THE DATA Start Marker

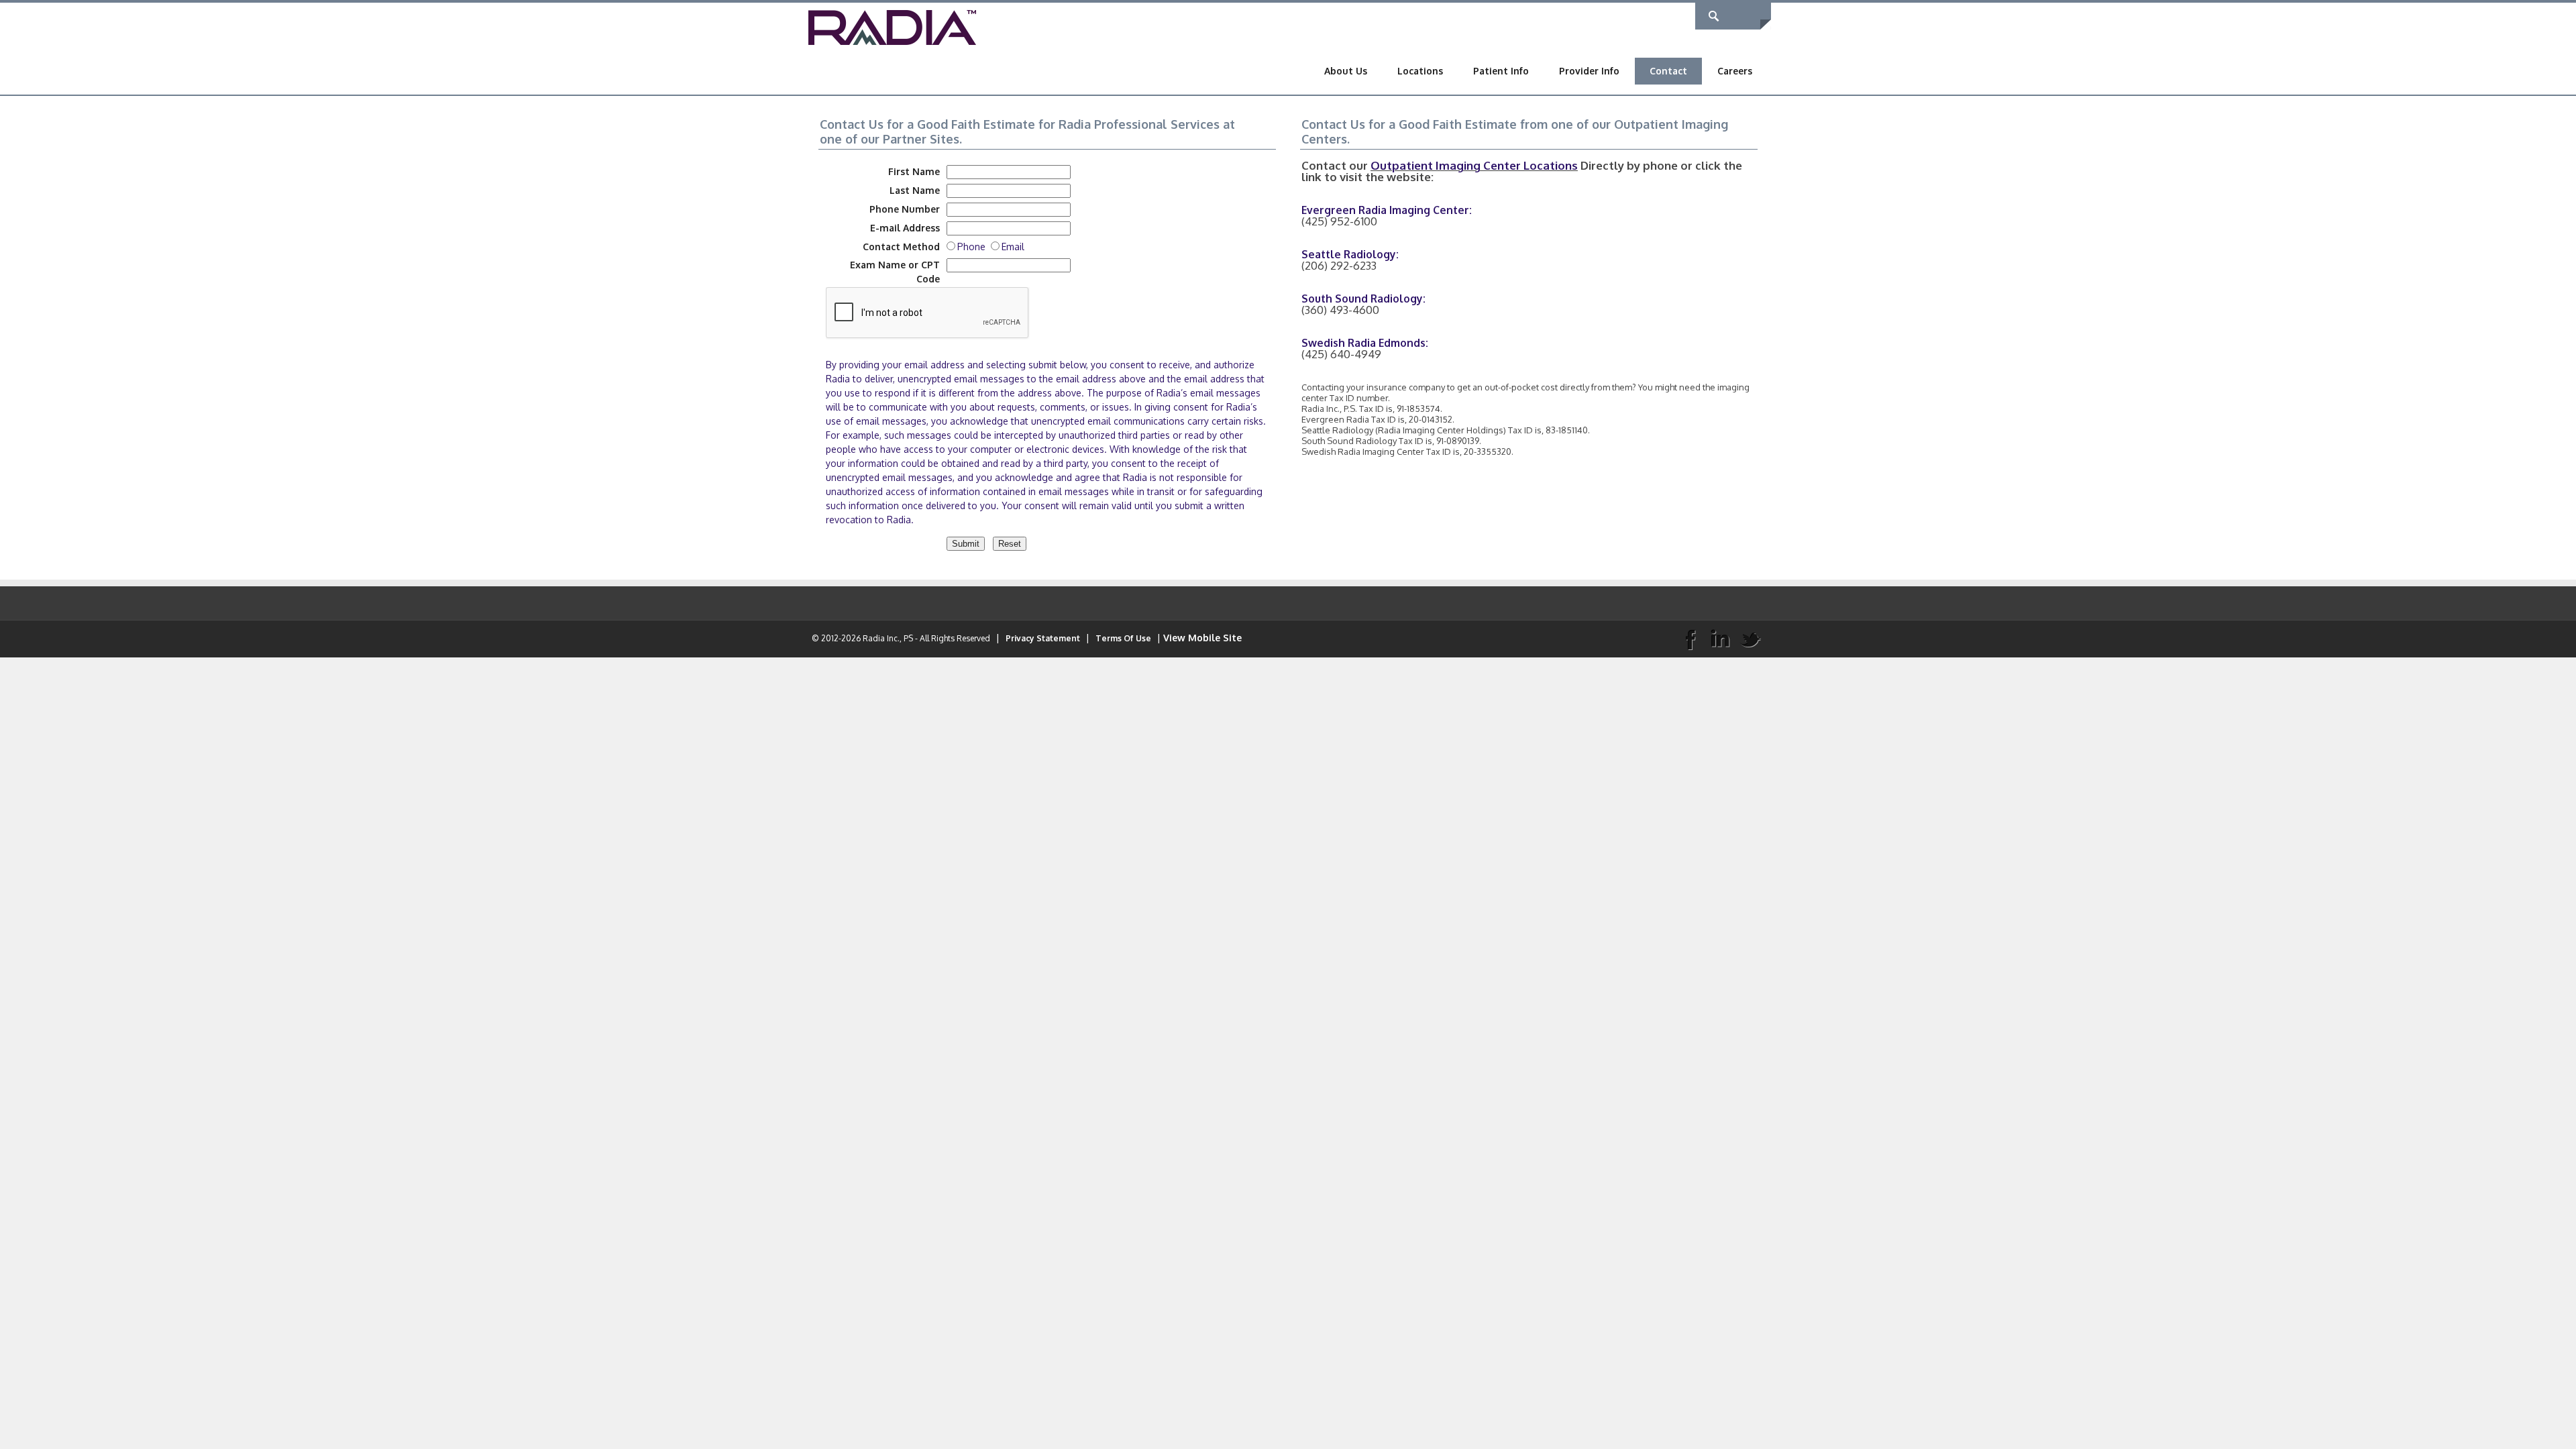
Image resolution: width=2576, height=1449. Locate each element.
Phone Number (904, 209)
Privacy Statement (1043, 638)
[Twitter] (1750, 638)
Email (1013, 246)
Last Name (915, 190)
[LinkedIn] (1720, 638)
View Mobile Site (1202, 637)
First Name (914, 171)
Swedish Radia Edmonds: (1364, 343)
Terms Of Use (1123, 638)
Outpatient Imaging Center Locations (1474, 165)
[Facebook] (1689, 638)
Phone (974, 246)
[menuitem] (1345, 71)
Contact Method (901, 246)
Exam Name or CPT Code (895, 271)
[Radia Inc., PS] (892, 26)
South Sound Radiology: (1363, 298)
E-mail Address (905, 227)
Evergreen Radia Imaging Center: (1386, 210)
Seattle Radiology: (1350, 254)
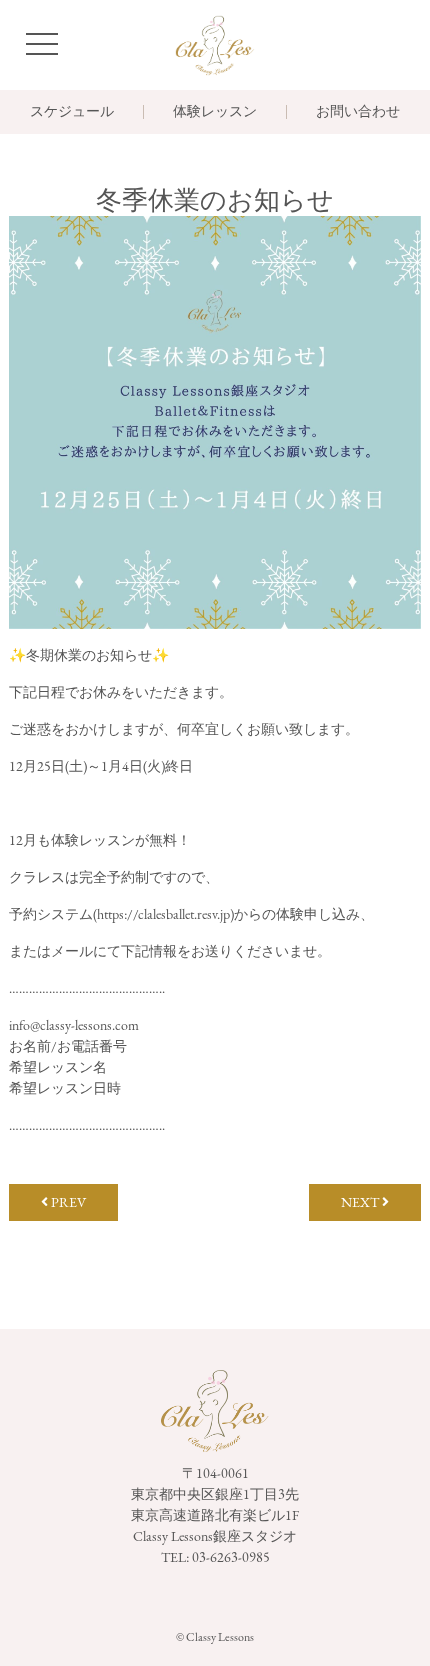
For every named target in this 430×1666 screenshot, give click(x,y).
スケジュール (72, 112)
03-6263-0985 (231, 1557)
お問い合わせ (358, 112)
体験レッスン (215, 112)
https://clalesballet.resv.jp (163, 914)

THE DATA End Marker

### INSTRUCTIONS TO FOLLOW
Go through the material above and copy each line that has the word "Radia".

### RESULT OF THE EXERCISE
Swedish Radia Edmonds: (1364, 343)
[Radia Inc., PS] (892, 26)
Evergreen Radia Imaging Center: (1386, 210)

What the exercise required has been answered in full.